I have thought about it and haven't done it. I had a guy tell me that his high powered buck got his harness tangled in the horns of another buck and killed. His other one got his harness caught on the electric fence and killed him so I really haven't given it much thought. I do write down numbers when I do see him stick one, more as a reference point then anything else since it doesn't mean that was the time or day it took. My buck is pretty good he doesn't waste any juice and he may mount a Doe but usually not before she is in prime heat, younger bucks waste a lot of energy.
I guess its up to you I won't use one probably.


----------



## freedomstarfarm (Mar 25, 2011)

The does would get marked anytime a buck mounted her wether it was successful or not. Then write down the date and watch for future marks. I know lots of people like them for the larger goats. I have a brand new one for sale if you do decide you want one. http://thegoatspot.net/phpbb/viewtopic.php?f=7&t=26341


----------



## AlaskaBoers (May 7, 2008)

I love em!
The bucks mount the does ,leaving a bright mark, I record the date and wait for the second heat.
It has 100% worked for my herd, and VERY accurate


----------



## RMADairyGoats (Jun 20, 2011)

I've never used one but if your bucks are disbudded and can't get their horns tangled in it I guess it would be fine


----------



## Happy Hobby Farmer (May 16, 2011)

Thanks everyone!

My bucks aren't disbudded, but all my girls are.
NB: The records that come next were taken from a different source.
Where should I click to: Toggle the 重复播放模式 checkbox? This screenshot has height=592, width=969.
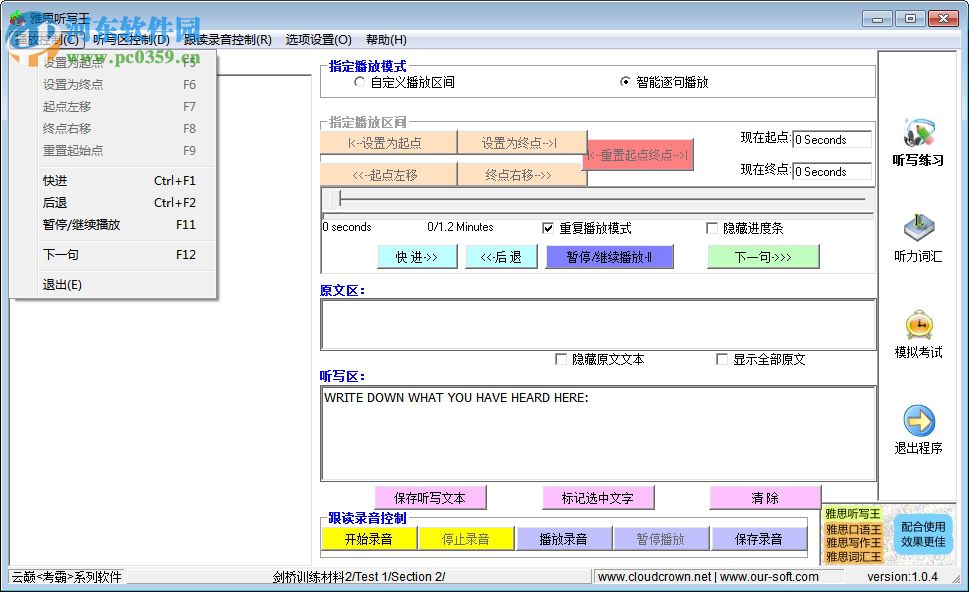(548, 228)
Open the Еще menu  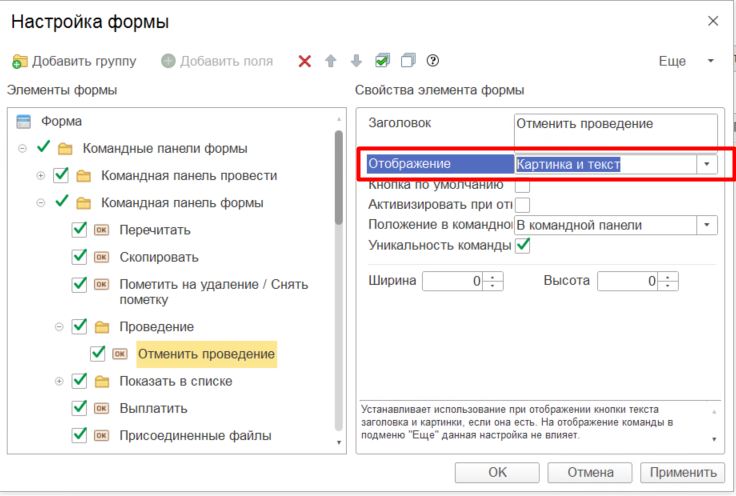click(686, 61)

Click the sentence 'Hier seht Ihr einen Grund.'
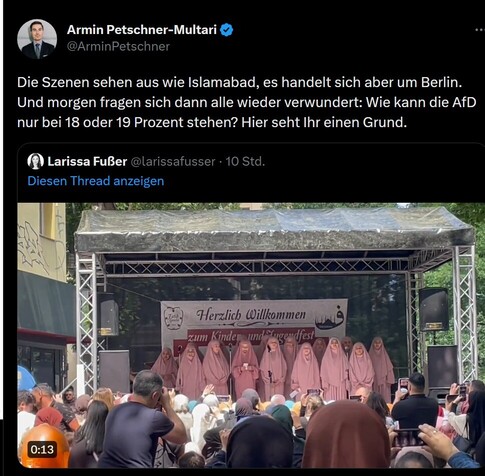click(324, 123)
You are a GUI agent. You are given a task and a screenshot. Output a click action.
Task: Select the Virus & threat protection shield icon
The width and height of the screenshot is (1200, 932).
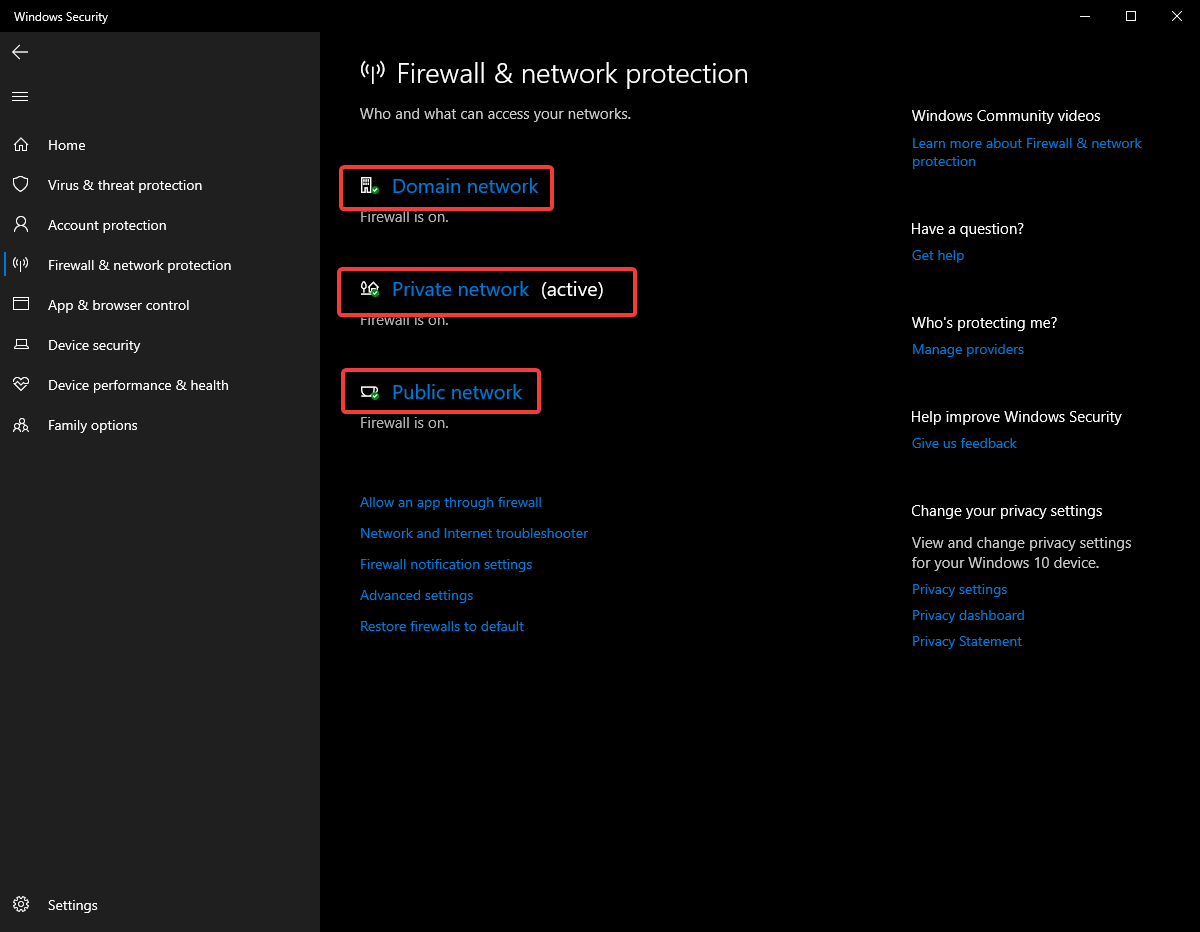21,184
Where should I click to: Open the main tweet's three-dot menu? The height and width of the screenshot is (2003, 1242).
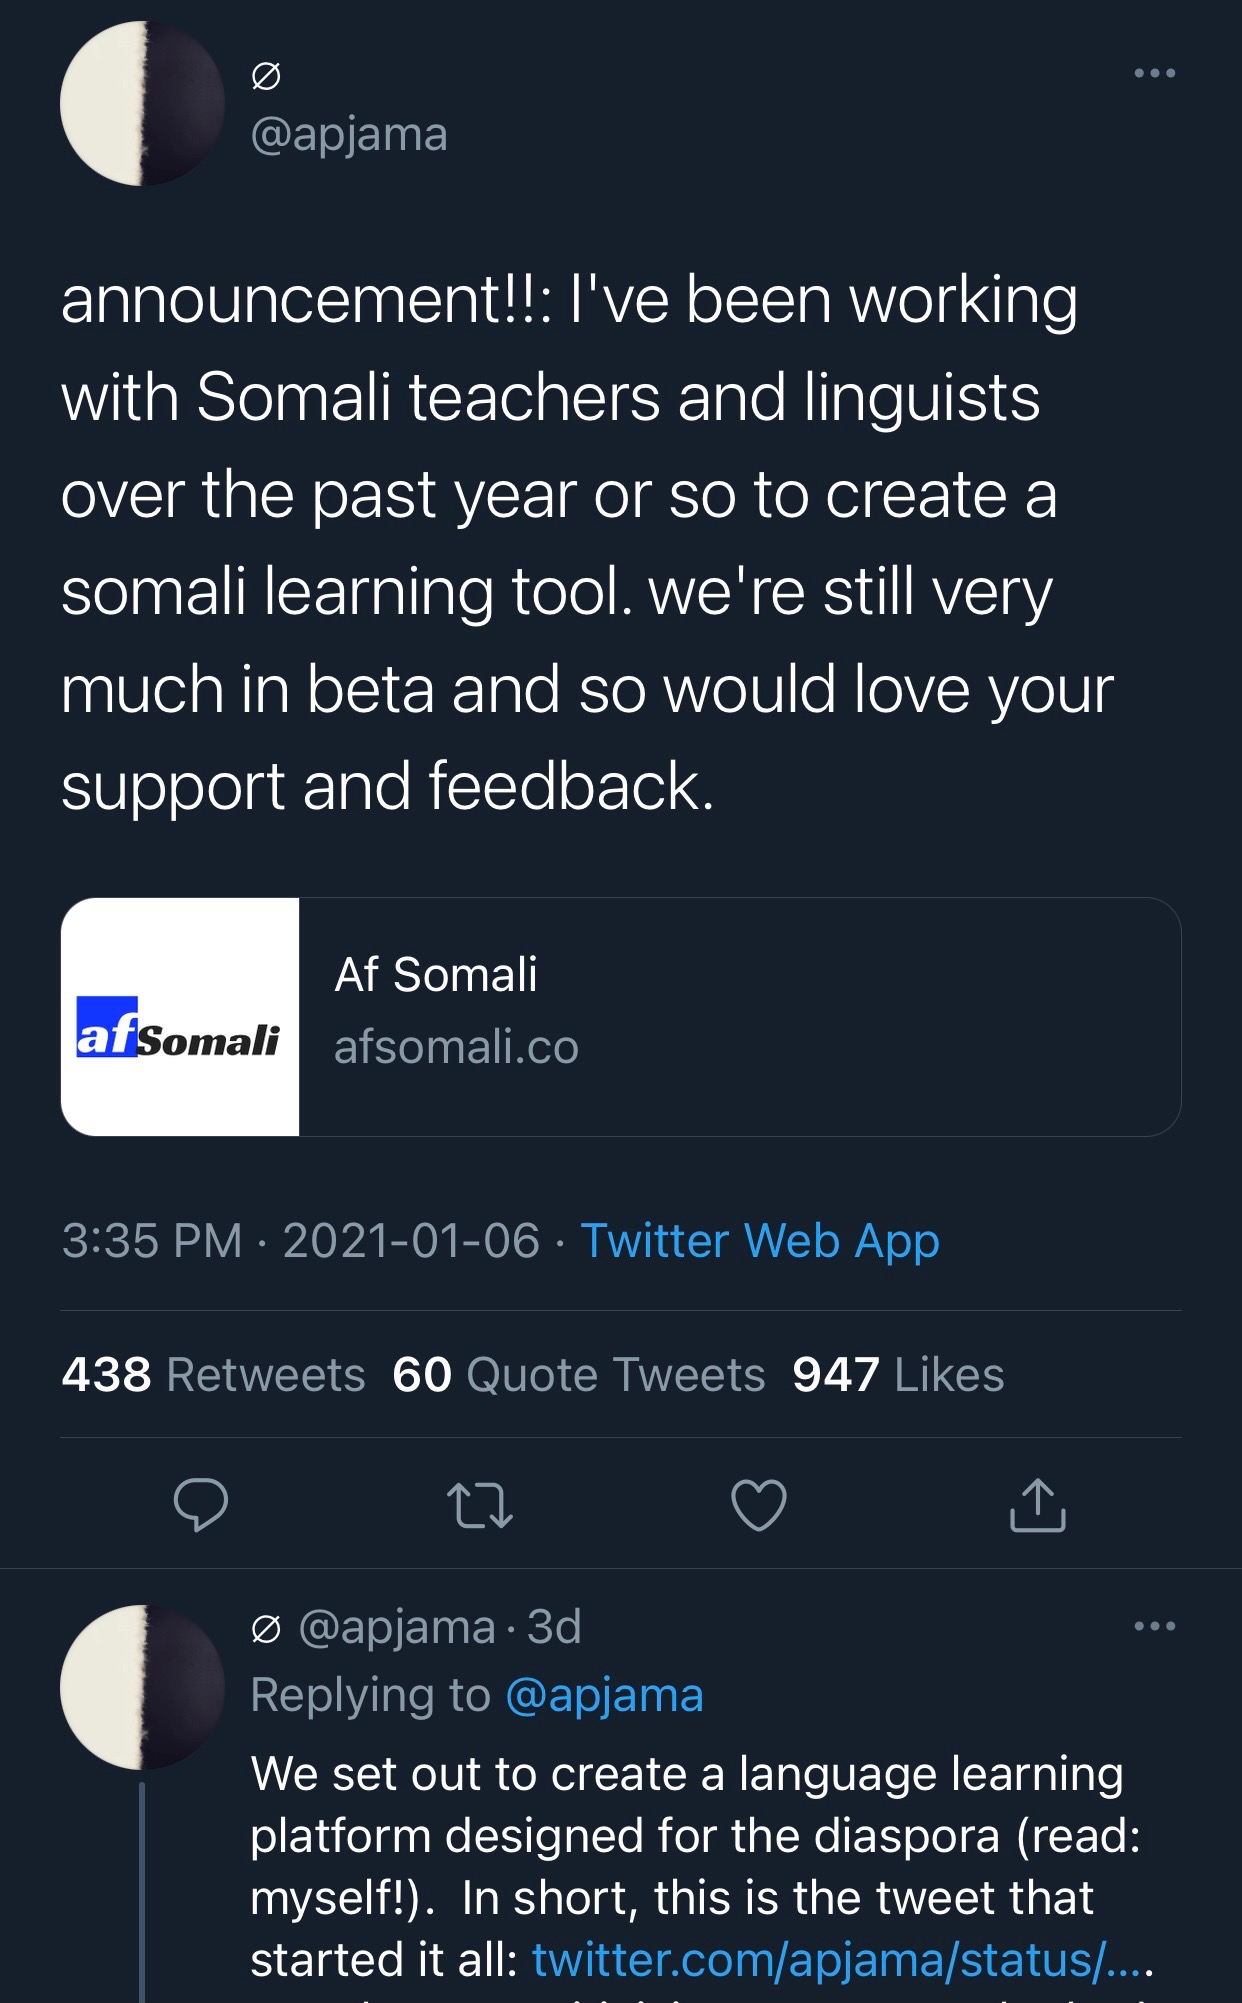(1154, 73)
And I only have one buck per pen.


----------



## toth boer goats (Jul 20, 2008)

They are good....just be careful that is doesn't rub them raw.. around the arm pit.... :wink:


----------



## KW Farms (Jun 21, 2008)

I was going to mention the same thing Pam...just be careful of rubbing. I haven't used them, but have heard they work quite well as long as you keep writing the dates down as the does are marked. :thumb:


----------



## Happy Hobby Farmer (May 16, 2011)

KW Farms said:


> have heard they work quite well as long as you keep writing the dates down as the does are marked.


That's what do already when I see sticky tails, but this year I had some girls that I never saw interested in the buck and they got bred, I'm just not sure when.

Thank you both for the heads up about the rubbing!

I see that some are leather, some are nylon and some are nylon & leather. Is there one that works better? And are there crayons that work better then others?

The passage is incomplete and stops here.